* Start *

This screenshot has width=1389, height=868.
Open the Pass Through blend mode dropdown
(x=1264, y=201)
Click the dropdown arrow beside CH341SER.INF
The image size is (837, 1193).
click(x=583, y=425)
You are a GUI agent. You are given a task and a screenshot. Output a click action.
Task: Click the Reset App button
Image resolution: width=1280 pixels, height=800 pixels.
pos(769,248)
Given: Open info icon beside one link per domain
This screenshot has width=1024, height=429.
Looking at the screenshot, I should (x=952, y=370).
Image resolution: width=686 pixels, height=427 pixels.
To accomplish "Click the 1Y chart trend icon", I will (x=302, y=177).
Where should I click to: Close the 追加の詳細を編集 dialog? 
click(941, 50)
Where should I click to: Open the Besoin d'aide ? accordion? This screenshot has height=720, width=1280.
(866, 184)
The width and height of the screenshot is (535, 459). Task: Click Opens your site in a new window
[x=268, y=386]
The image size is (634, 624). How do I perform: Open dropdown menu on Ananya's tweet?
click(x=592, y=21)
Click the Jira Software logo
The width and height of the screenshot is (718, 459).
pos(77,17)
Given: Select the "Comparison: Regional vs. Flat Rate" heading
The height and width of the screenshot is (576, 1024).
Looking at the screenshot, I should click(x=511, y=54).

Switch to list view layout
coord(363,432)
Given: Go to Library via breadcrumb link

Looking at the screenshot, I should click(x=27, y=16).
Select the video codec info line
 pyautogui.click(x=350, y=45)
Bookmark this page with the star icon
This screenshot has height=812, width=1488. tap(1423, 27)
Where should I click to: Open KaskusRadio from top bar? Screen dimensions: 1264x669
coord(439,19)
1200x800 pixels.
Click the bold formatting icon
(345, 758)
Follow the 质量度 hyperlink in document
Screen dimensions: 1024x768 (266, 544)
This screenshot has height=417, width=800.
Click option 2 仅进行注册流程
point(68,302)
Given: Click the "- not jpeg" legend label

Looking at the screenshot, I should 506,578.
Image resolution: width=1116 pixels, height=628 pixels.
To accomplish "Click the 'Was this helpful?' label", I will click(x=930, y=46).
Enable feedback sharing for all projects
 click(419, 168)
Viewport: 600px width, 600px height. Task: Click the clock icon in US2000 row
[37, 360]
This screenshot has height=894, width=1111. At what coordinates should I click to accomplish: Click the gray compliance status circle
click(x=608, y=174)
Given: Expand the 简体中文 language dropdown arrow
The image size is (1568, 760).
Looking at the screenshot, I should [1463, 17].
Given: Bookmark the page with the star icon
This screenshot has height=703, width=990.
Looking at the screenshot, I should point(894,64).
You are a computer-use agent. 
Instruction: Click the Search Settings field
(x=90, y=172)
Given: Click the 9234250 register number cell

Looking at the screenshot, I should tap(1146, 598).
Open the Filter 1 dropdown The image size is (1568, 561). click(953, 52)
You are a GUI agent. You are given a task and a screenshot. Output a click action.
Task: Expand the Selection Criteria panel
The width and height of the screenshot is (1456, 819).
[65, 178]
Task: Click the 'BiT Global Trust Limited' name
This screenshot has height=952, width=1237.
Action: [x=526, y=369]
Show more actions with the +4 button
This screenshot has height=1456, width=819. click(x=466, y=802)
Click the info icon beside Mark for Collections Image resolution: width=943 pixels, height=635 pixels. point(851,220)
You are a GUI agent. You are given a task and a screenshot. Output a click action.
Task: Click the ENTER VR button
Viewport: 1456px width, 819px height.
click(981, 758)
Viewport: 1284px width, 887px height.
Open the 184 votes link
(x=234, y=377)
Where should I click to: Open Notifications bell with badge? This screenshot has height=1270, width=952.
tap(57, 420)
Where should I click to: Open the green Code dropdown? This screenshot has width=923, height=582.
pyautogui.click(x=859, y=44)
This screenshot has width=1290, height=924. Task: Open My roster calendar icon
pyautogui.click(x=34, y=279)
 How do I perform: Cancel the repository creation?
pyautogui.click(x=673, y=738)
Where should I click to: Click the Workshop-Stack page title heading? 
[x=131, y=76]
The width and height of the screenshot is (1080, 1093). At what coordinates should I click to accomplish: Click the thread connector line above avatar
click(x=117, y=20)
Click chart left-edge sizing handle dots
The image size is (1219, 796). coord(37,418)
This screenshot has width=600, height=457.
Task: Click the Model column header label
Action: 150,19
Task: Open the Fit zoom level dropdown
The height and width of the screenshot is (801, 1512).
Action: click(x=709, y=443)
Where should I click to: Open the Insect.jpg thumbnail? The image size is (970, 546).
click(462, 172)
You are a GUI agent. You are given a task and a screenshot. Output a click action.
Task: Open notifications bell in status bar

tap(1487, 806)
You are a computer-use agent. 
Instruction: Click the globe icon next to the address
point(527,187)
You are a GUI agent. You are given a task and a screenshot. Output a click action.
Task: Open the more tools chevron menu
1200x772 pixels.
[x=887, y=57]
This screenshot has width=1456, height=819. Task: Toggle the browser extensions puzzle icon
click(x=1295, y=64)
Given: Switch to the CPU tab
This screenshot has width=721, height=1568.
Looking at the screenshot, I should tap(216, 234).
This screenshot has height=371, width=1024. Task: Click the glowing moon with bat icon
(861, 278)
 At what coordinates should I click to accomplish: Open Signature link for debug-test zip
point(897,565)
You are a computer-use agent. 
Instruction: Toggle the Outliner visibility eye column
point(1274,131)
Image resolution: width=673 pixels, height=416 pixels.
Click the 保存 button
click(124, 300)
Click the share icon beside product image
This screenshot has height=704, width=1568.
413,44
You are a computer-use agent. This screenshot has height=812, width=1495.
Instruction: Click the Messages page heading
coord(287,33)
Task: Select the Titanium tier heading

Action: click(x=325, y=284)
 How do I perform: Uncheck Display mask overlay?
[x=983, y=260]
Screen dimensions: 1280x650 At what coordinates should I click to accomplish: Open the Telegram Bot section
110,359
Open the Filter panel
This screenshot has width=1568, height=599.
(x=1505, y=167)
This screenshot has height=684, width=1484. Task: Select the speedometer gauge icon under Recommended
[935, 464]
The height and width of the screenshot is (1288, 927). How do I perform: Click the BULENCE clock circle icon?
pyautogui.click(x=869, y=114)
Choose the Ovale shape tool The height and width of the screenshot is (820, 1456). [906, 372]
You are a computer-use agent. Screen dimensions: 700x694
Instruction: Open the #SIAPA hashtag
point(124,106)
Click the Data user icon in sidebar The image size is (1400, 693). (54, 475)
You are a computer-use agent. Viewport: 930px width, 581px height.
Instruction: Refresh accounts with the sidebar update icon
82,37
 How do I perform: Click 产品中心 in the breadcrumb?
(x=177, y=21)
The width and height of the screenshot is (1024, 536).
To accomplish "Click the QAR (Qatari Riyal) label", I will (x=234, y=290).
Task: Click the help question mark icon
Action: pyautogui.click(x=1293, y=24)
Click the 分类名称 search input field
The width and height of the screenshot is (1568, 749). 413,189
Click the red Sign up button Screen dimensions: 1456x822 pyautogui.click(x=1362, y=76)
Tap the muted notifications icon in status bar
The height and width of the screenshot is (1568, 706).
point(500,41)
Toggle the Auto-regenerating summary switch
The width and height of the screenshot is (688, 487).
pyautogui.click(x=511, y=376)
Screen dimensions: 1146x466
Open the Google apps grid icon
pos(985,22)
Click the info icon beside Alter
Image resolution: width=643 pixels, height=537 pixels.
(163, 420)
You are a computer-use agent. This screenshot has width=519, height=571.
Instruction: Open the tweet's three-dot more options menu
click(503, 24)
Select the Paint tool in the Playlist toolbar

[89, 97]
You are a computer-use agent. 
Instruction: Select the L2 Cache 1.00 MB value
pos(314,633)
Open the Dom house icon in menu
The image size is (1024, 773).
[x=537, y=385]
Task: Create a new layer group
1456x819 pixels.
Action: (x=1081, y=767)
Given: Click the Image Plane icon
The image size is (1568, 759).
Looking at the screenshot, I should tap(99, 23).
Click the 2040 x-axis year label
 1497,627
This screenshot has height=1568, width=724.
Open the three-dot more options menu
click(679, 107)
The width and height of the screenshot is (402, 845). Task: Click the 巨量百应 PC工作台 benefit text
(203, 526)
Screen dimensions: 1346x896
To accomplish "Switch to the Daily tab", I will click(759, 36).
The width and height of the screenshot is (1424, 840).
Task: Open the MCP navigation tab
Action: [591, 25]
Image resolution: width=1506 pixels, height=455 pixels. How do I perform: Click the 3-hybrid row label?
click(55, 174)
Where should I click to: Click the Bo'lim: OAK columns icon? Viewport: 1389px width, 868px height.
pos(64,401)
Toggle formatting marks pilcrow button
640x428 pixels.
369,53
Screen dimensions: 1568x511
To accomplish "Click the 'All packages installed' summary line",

* End *

STATED GOAL
Format every line of the listing from the line containing "Select the Paint tool in the Playlist toolbar" through the last line as a JSON list of strings, one string per line and blank lines omitted.

OUTPUT FOR THIS TASK
[
  "Select the Paint tool in the Playlist toolbar",
  "[89, 97]",
  "You are a computer-use agent. ",
  "Instruction: Select the L2 Cache 1.00 MB value",
  "pos(314,633)",
  "Open the Dom house icon in menu",
  "The image size is (1024, 773).",
  "[x=537, y=385]",
  "Task: Create a new layer group",
  "1456x819 pixels.",
  "Action: (x=1081, y=767)",
  "Given: Click the Image Plane icon",
  "The image size is (1568, 759).",
  "Looking at the screenshot, I should tap(99, 23).",
  "Click the 2040 x-axis year label",
  " 1497,627",
  "This screenshot has height=1568, width=724.",
  "Open the three-dot more options menu",
  "click(679, 107)",
  "The width and height of the screenshot is (402, 845). Task: Click the 巨量百应 PC工作台 benefit text",
  "(203, 526)",
  "Screen dimensions: 1346x896",
  "To accomplish \"Switch to the Daily tab\", I will click(759, 36).",
  "The width and height of the screenshot is (1424, 840).",
  "Task: Open the MCP navigation tab",
  "Action: [591, 25]",
  "Image resolution: width=1506 pixels, height=455 pixels. How do I perform: Click the 3-hybrid row label?",
  "click(55, 174)",
  "Where should I click to: Click the Bo'lim: OAK columns icon? Viewport: 1389px width, 868px height.",
  "pos(64,401)",
  "Toggle formatting marks pilcrow button",
  "640x428 pixels.",
  "369,53",
  "Screen dimensions: 1568x511",
  "To accomplish \"Click the 'All packages installed' summary line\","
]